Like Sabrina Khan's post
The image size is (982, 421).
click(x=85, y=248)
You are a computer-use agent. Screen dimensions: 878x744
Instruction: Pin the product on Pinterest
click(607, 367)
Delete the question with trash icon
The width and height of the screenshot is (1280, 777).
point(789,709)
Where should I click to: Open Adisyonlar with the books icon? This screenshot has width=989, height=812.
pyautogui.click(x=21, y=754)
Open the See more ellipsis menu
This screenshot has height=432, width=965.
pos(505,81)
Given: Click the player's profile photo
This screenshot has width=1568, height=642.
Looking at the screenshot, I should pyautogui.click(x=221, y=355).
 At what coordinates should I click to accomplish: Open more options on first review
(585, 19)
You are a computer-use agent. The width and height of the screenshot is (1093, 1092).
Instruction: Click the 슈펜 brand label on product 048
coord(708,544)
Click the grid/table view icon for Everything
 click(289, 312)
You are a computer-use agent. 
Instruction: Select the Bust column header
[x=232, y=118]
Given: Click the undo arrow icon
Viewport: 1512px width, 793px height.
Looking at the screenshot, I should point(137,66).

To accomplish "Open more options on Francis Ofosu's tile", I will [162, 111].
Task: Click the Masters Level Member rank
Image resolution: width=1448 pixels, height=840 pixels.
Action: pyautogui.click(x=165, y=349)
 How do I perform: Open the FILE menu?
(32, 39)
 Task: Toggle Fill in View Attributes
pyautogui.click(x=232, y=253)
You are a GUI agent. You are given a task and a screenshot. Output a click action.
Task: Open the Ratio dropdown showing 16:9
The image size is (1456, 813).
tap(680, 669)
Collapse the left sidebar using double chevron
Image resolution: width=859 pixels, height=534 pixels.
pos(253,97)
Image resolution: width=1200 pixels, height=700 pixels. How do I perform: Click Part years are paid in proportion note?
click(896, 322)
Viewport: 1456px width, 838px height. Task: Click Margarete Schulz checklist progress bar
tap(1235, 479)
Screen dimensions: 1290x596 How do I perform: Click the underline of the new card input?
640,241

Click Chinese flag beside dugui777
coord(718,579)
◇ ◇ ◇ ◇
Task statement »
Return all of the material above word for word, with nothing changed, added, or left out.

Response to this exercise »
Like Sabrina Khan's post
The image size is (982, 421).
click(x=85, y=248)
You are a computer-use agent. Screen dimensions: 878x744
Instruction: Pin the product on Pinterest
click(607, 367)
Delete the question with trash icon
The width and height of the screenshot is (1280, 777).
point(789,709)
Where should I click to: Open Adisyonlar with the books icon? This screenshot has width=989, height=812.
pyautogui.click(x=21, y=754)
Open the See more ellipsis menu
This screenshot has height=432, width=965.
pos(505,81)
Given: Click the player's profile photo
This screenshot has width=1568, height=642.
Looking at the screenshot, I should pyautogui.click(x=221, y=355).
 At what coordinates should I click to accomplish: Open more options on first review
(585, 19)
You are a computer-use agent. The width and height of the screenshot is (1093, 1092).
Instruction: Click the 슈펜 brand label on product 048
coord(708,544)
Click the grid/table view icon for Everything
 click(289, 312)
You are a computer-use agent. 
Instruction: Select the Bust column header
[x=232, y=118]
Given: Click the undo arrow icon
Viewport: 1512px width, 793px height.
Looking at the screenshot, I should point(137,66).

To accomplish "Open more options on Francis Ofosu's tile", I will [162, 111].
Task: Click the Masters Level Member rank
Image resolution: width=1448 pixels, height=840 pixels.
Action: pyautogui.click(x=165, y=349)
 How do I perform: Open the FILE menu?
(32, 39)
 Task: Toggle Fill in View Attributes
pyautogui.click(x=232, y=253)
You are a GUI agent. You are given a task and a screenshot. Output a click action.
Task: Open the Ratio dropdown showing 16:9
The image size is (1456, 813).
tap(680, 669)
Collapse the left sidebar using double chevron
Image resolution: width=859 pixels, height=534 pixels.
pos(253,97)
Image resolution: width=1200 pixels, height=700 pixels. How do I perform: Click Part years are paid in proportion note?
click(896, 322)
Viewport: 1456px width, 838px height. Task: Click Margarete Schulz checklist progress bar
tap(1235, 479)
Screen dimensions: 1290x596 How do I perform: Click the underline of the new card input?
640,241

Click Chinese flag beside dugui777
coord(718,579)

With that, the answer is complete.